[イーデイリー マーケットinHur Jieun 記者] 韓国の美容流通プラットフォームに対する国内外からの投資が続いています。グローバル私募ファンド(PEF)運用会社のCVCキャピタルが、スタイルコリアンの運営会社であるSILICON 2 Co.,Ltd.(257720)に3000億ウォンを投資した中、上場を控えたグダイグローバルも今年初め、ハンソンUSAを傘下に収め、流通網の強化に乗り出しました。流行のサイクルが短い美容市場において、単一ブランドへの投資リスクを低減すると同時に、グローバルな事業拡大の要を掌握するという戦略だと見られています。
19日、投資銀行(IB)業界によると、CVCキャピタルはシリコンツーに対し3000億ウォン規模の投資を断行し、戦略的パートナーシップを締結しました。今回の投資は、シリコンツーがCVCキャピタルを対象に発行する、計666万6666株規模の第三者割当増資という形で進められます。 1株あたりの価格は4万5000ウォンで、CVCキャピタルが取得する株式には1年間のロックアップが設定される予定です。

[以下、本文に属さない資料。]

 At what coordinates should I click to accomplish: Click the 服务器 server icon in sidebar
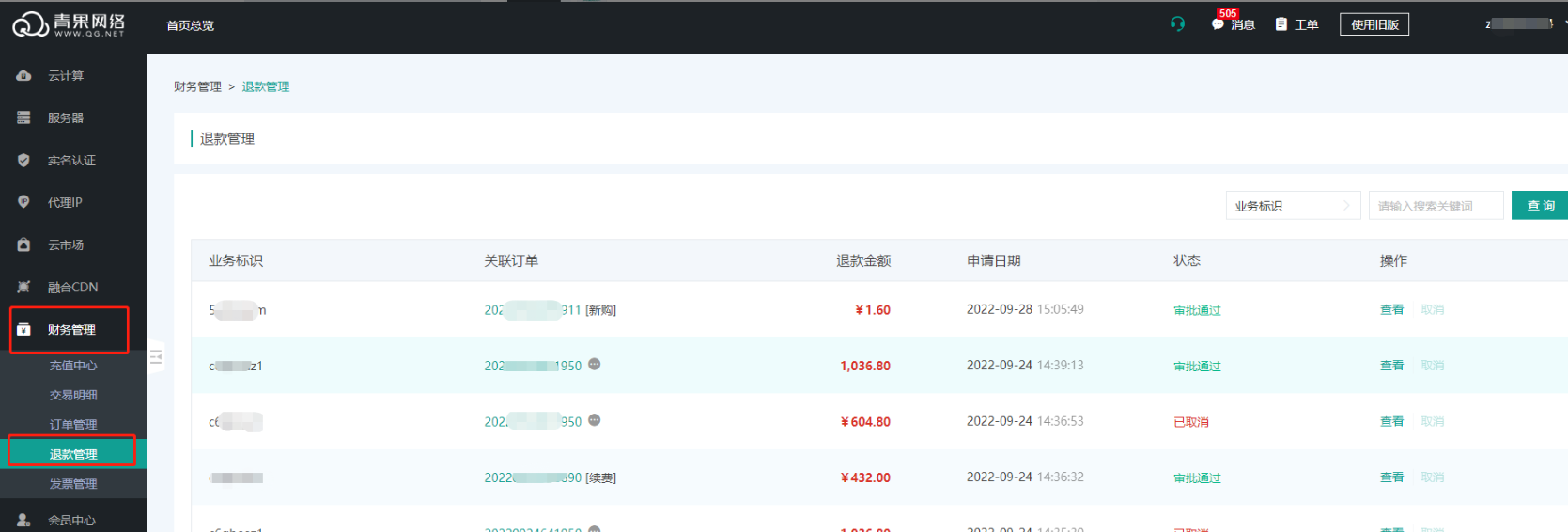tap(24, 118)
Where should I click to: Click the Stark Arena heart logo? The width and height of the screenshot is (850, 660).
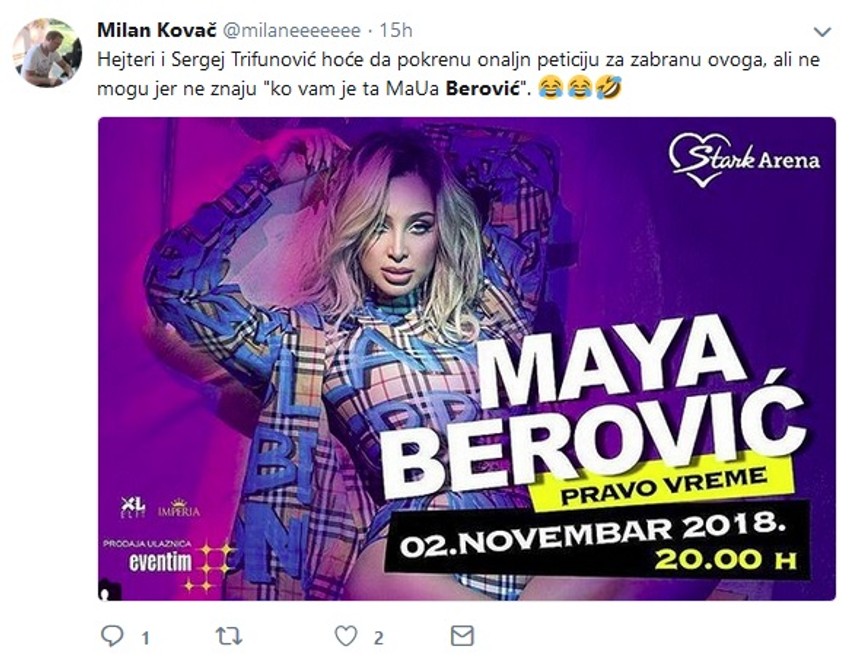pyautogui.click(x=699, y=158)
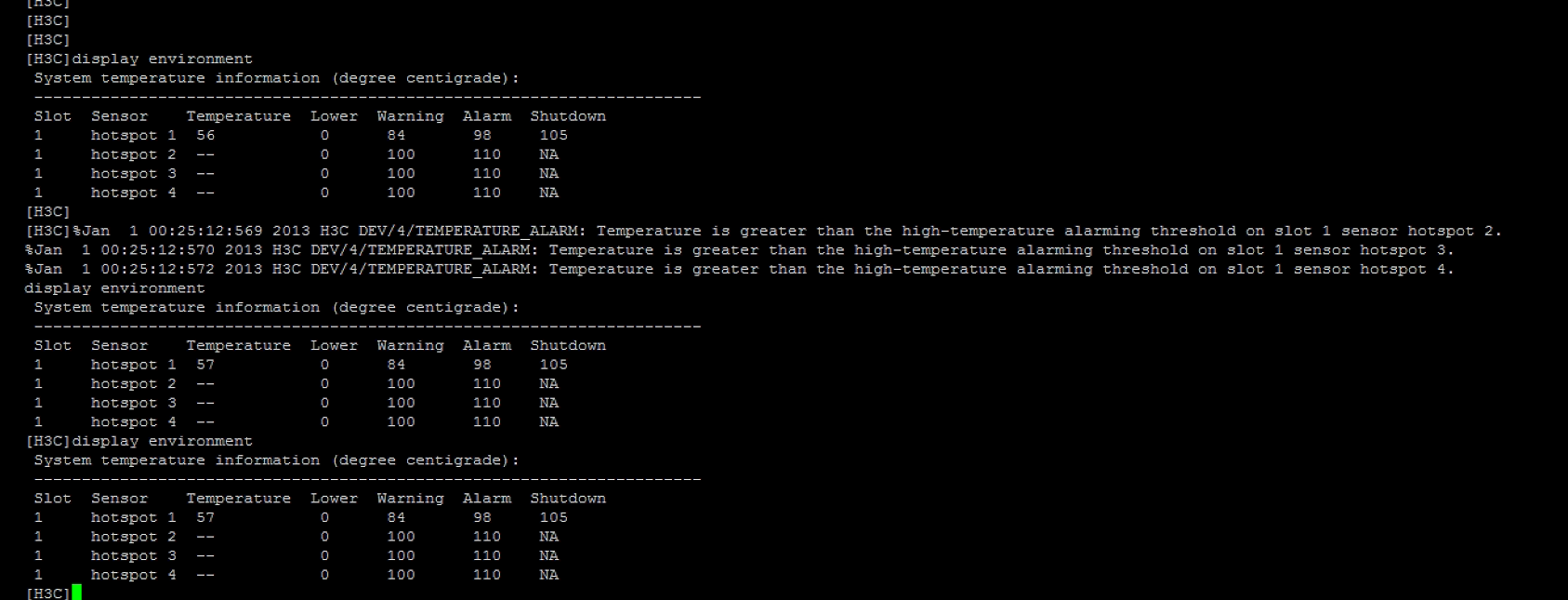Click the green cursor at the last prompt
Viewport: 1568px width, 600px height.
[x=76, y=593]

CVCキャピタルによる美容流通網への投資は、今回が初めてではありません。CVCは2015年、欧州最大のオフライン美容プラットフォームであるダグラス(Douglas)を買収した実績があります。韓国国内では、「リジュラン」で有名なファーマリサーチや、「オレンズ」の運営会社であるスタービジョンに投資し、「ラウンドラボ」の運営会社であるソリンカンパニーの買収も推進するなど、Kビューティーへの投資を継続的に拡大してきました。
韓国企業も美容流通網への直接投資を増やしています。Kビューティーの代表格として挙げられるグダイグローバルは、今年2月に米国の美容流通プラットフォーム「ハンソンUSA」を約1000億ウォンで買収した後、去る7月に「グダイグローバルUSA」へと生まれ変わりました。 「チョソンミヌ」や「ティルティル」など、保有するブランドのIP(知的財産権)を現地の拠点となる流通網に直接組み込み、垂直統合を図った形です。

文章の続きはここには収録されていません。